SELECT DISTINCT ON (name, zonedistrict_id)
       ST_Union(geom) as geom, gid, name, zonedistrict_id, zonestyle_id, longname 
FROM zones
ORDER BY name, zonedistrict_id, zonestyle_id;

Which screams:

column "zones.gid" must appear in the GROUP BY clause or be used in an aggregate function

Which is strange, because if I remove ST_Union(geom) as geom,, the query works. But it's absent of the union'd geometry.

Best Answer

Answer to question

SELECT DISTINCT ON (name, zonedistrict_id)
       ST_Union(geom) as geom, gid, name, zonedistrict_id, zonestyle_id, longname 
FROM   zones
GROUP  BY gid, name, zonedistrict_id, zonestyle_id, longname
ORDER  BY name, zonedistrict_id, zonestyle_id;

It depends on what you are actually trying to achieve and what version of Postgres you are using and the table definition of the underlying table. You chose not to disclose any of that.

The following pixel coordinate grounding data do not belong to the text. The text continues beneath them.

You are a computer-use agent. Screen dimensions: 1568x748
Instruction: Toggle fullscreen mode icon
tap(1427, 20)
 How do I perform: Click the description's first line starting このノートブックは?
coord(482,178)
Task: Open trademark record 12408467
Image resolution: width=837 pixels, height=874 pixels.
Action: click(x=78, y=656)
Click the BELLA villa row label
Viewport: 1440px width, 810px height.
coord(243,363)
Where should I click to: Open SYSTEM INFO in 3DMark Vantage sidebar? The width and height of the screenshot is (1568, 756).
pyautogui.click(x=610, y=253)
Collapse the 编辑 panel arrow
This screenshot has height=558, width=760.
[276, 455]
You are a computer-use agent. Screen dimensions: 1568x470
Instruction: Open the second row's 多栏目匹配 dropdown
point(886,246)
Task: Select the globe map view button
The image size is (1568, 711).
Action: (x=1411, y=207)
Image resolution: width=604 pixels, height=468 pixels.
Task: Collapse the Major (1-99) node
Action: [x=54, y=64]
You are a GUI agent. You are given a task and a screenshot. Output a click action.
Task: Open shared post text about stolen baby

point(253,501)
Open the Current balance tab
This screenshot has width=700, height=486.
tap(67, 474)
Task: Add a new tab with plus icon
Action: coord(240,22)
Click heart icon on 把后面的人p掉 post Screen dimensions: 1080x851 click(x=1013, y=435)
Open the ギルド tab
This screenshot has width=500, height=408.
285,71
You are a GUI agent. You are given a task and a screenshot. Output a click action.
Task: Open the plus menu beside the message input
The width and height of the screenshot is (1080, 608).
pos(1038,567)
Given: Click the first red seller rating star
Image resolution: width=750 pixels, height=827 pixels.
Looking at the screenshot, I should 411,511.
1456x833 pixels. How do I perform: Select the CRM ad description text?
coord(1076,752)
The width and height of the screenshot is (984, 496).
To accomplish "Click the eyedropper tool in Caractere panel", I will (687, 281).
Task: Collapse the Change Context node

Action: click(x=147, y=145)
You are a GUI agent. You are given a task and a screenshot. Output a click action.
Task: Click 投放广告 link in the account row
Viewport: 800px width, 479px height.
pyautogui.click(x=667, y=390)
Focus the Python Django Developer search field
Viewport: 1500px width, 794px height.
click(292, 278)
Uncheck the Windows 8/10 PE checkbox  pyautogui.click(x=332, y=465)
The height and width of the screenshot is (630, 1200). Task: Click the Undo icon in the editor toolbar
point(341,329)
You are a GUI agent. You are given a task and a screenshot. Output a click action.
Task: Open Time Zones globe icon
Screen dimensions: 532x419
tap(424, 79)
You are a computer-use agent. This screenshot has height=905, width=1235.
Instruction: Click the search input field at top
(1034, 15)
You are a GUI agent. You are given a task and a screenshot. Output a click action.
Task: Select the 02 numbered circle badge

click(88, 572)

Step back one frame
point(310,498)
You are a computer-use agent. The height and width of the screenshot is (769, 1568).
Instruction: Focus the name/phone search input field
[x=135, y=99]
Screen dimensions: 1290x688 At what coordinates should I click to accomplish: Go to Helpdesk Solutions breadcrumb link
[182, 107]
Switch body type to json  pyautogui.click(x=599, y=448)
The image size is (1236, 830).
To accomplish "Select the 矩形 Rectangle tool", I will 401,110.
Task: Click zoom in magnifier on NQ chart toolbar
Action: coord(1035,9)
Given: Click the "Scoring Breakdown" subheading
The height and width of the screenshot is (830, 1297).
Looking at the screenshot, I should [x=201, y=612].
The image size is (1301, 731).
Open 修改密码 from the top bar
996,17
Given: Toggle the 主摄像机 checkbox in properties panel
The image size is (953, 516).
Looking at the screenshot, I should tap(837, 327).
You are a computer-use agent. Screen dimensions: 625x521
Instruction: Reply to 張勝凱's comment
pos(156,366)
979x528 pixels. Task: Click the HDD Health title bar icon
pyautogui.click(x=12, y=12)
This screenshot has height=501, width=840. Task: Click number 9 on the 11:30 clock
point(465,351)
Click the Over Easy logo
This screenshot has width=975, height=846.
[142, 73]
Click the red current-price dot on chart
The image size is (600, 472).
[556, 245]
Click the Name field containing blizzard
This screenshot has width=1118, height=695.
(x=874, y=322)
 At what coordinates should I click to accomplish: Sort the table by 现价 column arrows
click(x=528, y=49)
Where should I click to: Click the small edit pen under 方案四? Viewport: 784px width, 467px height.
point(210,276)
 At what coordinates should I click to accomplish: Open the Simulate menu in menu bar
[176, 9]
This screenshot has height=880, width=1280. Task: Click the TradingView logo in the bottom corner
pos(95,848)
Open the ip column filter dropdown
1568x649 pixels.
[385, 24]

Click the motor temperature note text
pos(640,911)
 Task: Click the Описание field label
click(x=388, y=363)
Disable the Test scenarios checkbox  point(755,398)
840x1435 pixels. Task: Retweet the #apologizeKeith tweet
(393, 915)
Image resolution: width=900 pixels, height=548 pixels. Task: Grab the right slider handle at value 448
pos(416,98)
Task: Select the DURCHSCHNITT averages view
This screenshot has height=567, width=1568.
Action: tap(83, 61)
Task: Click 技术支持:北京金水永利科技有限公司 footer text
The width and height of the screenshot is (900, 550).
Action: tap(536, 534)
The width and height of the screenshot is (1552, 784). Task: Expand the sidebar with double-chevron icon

This gives you one distinct row per (name, zonedistrict_id), but geom is only the aggregate over (gid, name, zonedistrict_id, zonestyle_id, longname)

In older versions you had to list every non-aggregated column of the SELECT list in the GROUP BY list. This changed somewhat with PostgreSQL 9.1. I quote the release notes:

Allow non-GROUP BY columns in the query target list when the primary key is specified in the GROUP BY clause (Peter Eisentraut)

My guess

However, I suspect you secretly want this:

SELECT DISTINCT ON (name, zonedistrict_id)
       ST_Union(geom) OVER (PARTITION BY name, zonedistrict_id) AS geom
     , gid, name, zonedistrict_id, zonestyle_id, longname 
FROM   zones
ORDER  BY name, zonedistrict_id, zonestyle_id;

Using a ST_Union(geom) as aggregate window function. So geom is actually the aggregate over (name, zonedistrict_id), which seems more likely.

This should be possible since the PostGis manual tells us about its aggregate functions:

... can be used just like any other sql aggregate function such as sum, average.

And SQL aggregate functions can be used as window functions.